Il dibattito sul dossier migranti è incandescente. Ieri la Corte di giustizia Ue ha smontato l’impianto italiano sui Paesi sicuri. I togati europei sono stati perentori: un governo può designare un Paese terzo come sicuro tramite decreto legge, ma soltanto a patto che quella scelta possa essere sottoposta al vaglio di un giudice. Un altolà ai centri in Albania. Ma non solo. I giudici hanno picconato una linea condivisa da gran parte dell’Europa politica. Infatti anche Francia, Germania e Bruxelles hanno appoggiato la tesi del governo Meloni: la valutazione sulla sicurezza di un Paese terzo non può essere trasformata in una decisione giurisdizionale automatica.
Il Foglio ha visionato e rese note le memorie presentate da Parigi, Berlino e Bruxelles in difesa del principio cassato dalle toghe europee. Partiamo proprio dalla Commissione europea: la memoria evidenzia che nulla nella direttiva 2013/32 impedisce che la designazione dei paesi sicuri sia contenuta in un atto legislativo, come avvenuto in Italia. Entrando nel dettaglio, l’articolo 37 parla di “normativa” e non di atto amministrativo. “La direttiva non osta all’adozione da parte degli stati membri di atti legislativi con cui vengono designati i paesi di origine sicuri” la sottolineatura del governo europeo, che ha rimarcato inoltre come il richiedente asilo e il giudice debbano poter accedere alle fonti specifiche utilizzate per la designazione, anche se questo non implica che l’atto stesso debba contenere l’elenco delle fonti.
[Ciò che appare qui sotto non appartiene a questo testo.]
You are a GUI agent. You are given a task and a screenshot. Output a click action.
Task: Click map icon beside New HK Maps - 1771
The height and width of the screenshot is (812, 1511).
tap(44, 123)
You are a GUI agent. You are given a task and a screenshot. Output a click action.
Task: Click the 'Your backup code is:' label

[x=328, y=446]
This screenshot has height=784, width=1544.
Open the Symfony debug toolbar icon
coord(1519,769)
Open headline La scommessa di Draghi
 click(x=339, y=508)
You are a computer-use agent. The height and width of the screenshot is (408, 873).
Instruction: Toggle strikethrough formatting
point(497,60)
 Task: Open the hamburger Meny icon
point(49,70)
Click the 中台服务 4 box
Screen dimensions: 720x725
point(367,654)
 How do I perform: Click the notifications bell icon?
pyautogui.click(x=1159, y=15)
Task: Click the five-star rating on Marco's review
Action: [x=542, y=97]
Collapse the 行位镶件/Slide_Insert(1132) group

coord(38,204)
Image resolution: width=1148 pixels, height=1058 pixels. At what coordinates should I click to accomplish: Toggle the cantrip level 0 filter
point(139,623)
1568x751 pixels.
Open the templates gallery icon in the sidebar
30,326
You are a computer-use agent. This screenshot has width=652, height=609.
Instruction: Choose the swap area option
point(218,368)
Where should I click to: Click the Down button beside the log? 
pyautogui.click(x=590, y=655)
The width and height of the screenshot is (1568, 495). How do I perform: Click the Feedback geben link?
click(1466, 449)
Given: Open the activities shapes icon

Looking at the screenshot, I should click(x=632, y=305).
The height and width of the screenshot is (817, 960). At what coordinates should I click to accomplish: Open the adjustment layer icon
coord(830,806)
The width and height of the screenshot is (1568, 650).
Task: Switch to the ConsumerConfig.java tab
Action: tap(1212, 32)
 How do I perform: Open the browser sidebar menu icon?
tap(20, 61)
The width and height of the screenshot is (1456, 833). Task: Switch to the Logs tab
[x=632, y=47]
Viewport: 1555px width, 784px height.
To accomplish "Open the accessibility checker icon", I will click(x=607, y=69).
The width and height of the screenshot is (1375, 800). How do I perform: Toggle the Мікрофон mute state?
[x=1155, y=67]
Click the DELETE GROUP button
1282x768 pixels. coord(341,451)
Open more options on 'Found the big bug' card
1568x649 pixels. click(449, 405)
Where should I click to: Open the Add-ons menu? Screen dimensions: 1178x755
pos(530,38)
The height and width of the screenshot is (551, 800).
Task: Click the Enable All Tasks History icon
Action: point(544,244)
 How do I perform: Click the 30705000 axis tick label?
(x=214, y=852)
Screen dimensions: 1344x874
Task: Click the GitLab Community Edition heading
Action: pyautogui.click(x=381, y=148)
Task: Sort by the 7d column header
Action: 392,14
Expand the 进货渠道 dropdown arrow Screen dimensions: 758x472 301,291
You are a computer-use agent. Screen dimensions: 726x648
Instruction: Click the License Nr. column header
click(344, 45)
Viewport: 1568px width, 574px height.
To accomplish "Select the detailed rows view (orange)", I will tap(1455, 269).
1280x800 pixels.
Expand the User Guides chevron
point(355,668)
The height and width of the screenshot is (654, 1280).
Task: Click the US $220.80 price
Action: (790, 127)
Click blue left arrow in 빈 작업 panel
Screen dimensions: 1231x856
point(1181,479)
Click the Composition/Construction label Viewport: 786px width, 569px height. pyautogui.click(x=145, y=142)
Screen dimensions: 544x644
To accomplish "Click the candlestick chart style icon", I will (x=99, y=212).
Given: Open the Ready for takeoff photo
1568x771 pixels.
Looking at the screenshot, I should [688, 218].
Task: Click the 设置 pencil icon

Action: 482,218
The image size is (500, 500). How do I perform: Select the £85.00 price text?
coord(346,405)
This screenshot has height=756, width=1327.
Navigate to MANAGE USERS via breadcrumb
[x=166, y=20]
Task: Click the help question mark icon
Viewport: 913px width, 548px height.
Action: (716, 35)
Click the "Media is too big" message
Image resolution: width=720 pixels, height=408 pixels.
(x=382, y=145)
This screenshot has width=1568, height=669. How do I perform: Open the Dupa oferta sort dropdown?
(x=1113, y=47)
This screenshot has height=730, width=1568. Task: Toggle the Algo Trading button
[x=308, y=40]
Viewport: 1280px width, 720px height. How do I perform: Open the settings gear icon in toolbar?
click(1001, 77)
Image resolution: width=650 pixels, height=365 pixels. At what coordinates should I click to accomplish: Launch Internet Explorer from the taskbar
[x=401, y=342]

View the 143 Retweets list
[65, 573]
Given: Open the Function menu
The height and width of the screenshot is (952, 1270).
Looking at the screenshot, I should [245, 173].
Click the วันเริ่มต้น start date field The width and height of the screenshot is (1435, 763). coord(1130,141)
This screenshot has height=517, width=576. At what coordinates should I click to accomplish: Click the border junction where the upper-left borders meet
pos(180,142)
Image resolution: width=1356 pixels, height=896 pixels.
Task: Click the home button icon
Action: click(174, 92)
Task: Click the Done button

Parigi ha posto l’accento sulla possibilità di designare un Paese come sicuro “con l’eccezione di talune categorie di persone chiaramente definite”, flessibilità negata dai giudici europei. Ancora più tranchant Berlino: “Un legislatore nazionale può designare direttamente, con un atto legislativo primario, un paese terzo come paese di origine sicuro” quanto affermato nella memoria. Ma non solo. Per il governo tedesco tale designazione “deve essere motivata” ma che è compito del giudice nazionale valutare se il Paese sia effettivamente sicuro per la persona coinvolta, nessuna censura all’atto legislativo in sé. Ma la Corte Ue ha deciso diversamente, svuotando di concetto di Paese sicuro di ogni efficacia pratica: ogni singola domanda deve essere esaminata. Con buona pace delle griglie di partenza più rapide per chi arriva da Paesi ragionevolmente stabiliti.
“La sentenza è rivoluzionaria anche per la Germania, perché anche qui valgono le linee guida europee per la classificazione dei Paesi sicuri” ha evidenziato la professoressa Pauline Endres de Oliveira, esperta di diritto migratorio, ai microfoni della Bild. Ancora più allarmista il tono di Heiko Teggatz, presidente del Sindacato Federale di Polizia: "Questi sono pessimi presagi per il successo dell'attuazione di un Sistema Comune Europeo di Asilo (CEAS)". Secondo Teggatz, il governo tedesco farebbe bene a "modificare la legislazione nazionale in modo che la transizione migratoria in Germania possa continuare, se necessario, anche senza il CEAS". Il motivo: "Ciò renderà semplicemente impossibile dichiarare gli Stati come Paesi di origine sicuri in futuro". Particolarmente controverso, secondo il rappresentante del sindacato di polizia: "La Corte di giustizia europea ha stabilito che l'intera popolazione di un Paese deve essere sicura affinché questo possa essere riconosciuto come Paese di origine sicuro, compresi alcuni gruppi di persone come gli omosessuali. E questo sarebbe discutibile anche in Germania, data l'attuale minaccia per i cittadini ebrei".
Tornando alla sentenza della Corte Ue, il ministro dell'Interno Alexander Dobrindt ha dichiarato: "Il principio di base è già valido oggi: la Germania classifica i paesi come paesi di origine sicuri solo se la popolazione è considerata sicura. Le ragioni della classificazione vengono rese note anche nell'ambito della rispettiva classificazione come paese di origine sicuro". Anche in Germania la sensazione è sempre la stessa, i tribunali limitano le azioni dei governi. "Il margine di manovra degli Stati membri è sempre più limitato dalla giurisprudenza della Corte di giustizia europea" il monito del professore dell'Università di Bonn Christian Hillgruber: "È giusto garantire che le procedure di asilo siano conformi agli standard costituzionali.
Tuttavia, occorre anche garantire che gli Stati membri possano soddisfare le legittime aspettative dei propri cittadini in merito a una politica di asilo ordinata, senza sovraccaricare gli Stati di accoglienza. Per raggiungere questo obiettivo, è necessario preservare il loro margine di manovra".